__Stored records__.
┌──

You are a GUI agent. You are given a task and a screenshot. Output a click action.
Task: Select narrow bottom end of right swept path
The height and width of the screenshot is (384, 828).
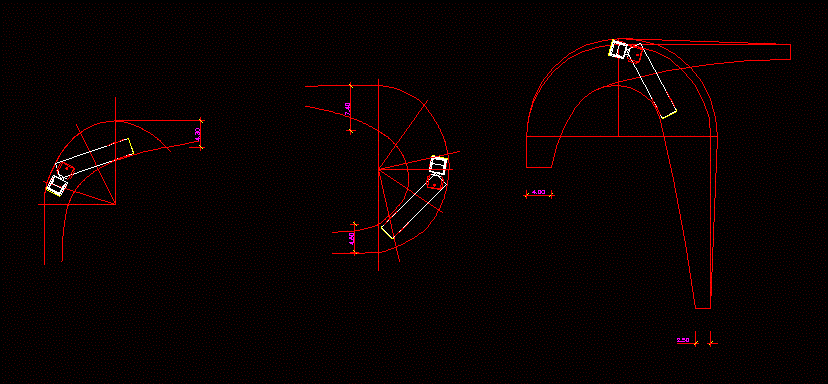point(703,308)
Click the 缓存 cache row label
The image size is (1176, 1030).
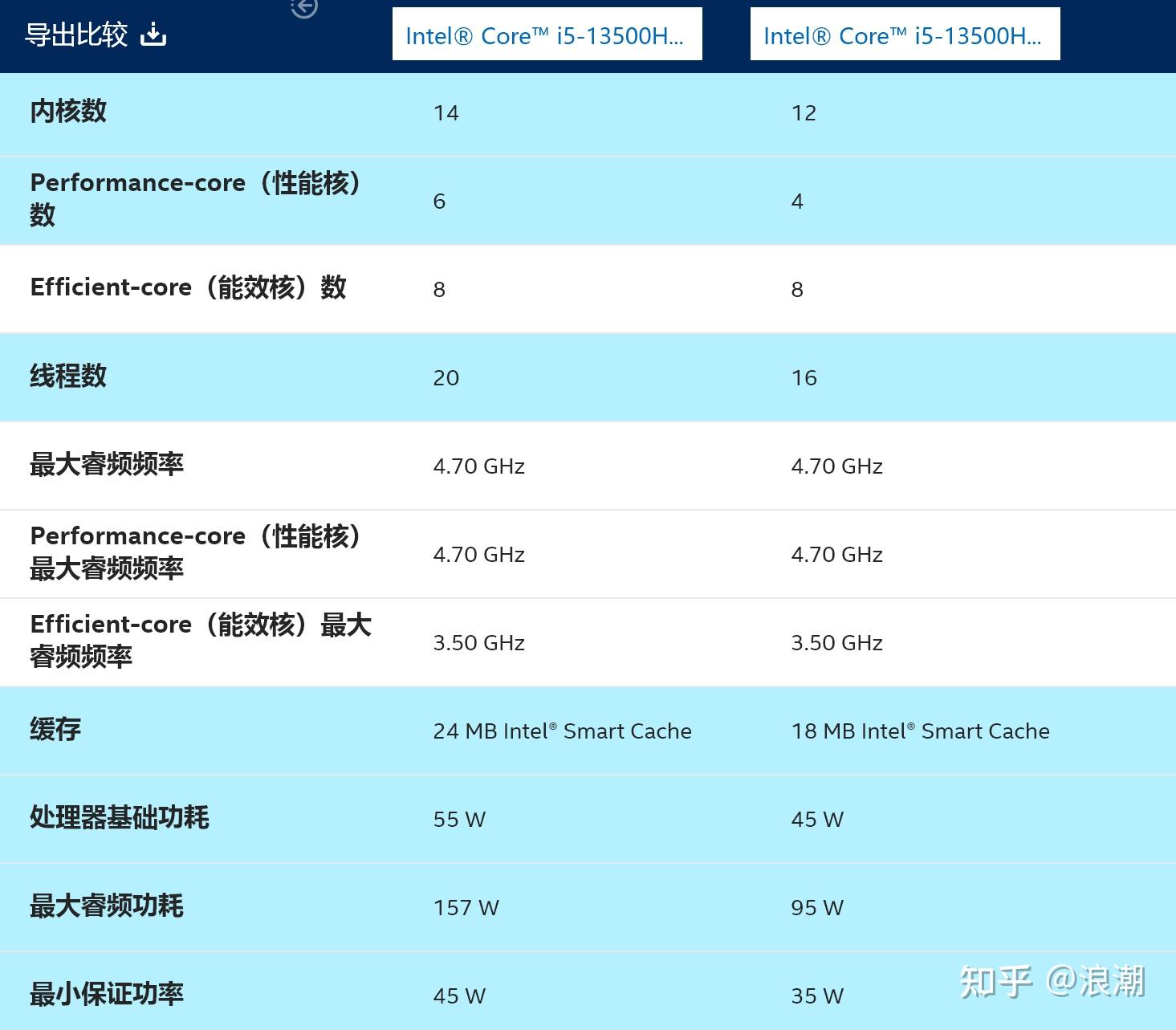click(x=54, y=731)
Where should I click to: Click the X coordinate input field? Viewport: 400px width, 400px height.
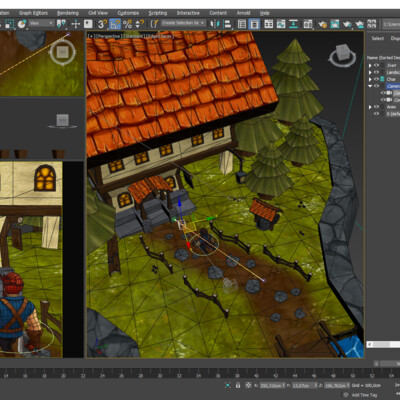click(x=273, y=385)
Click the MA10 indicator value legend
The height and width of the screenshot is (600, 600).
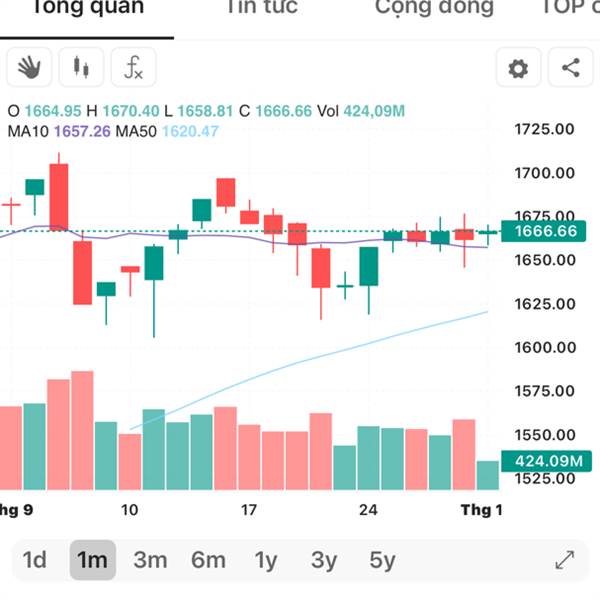pyautogui.click(x=59, y=131)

└──

__Task description__.
All of the records above are to be printed exactly, with every picture omitted.

__Task result__.
You are a GUI agent. You are given a task and a screenshot. Output a click action.
Task: Select narrow bottom end of right swept path
The height and width of the screenshot is (384, 828).
point(703,308)
Click the 缓存 cache row label
The image size is (1176, 1030).
click(x=54, y=731)
Where should I click to: Click the X coordinate input field? Viewport: 400px width, 400px height.
click(x=273, y=385)
Click the MA10 indicator value legend
The height and width of the screenshot is (600, 600).
pyautogui.click(x=59, y=131)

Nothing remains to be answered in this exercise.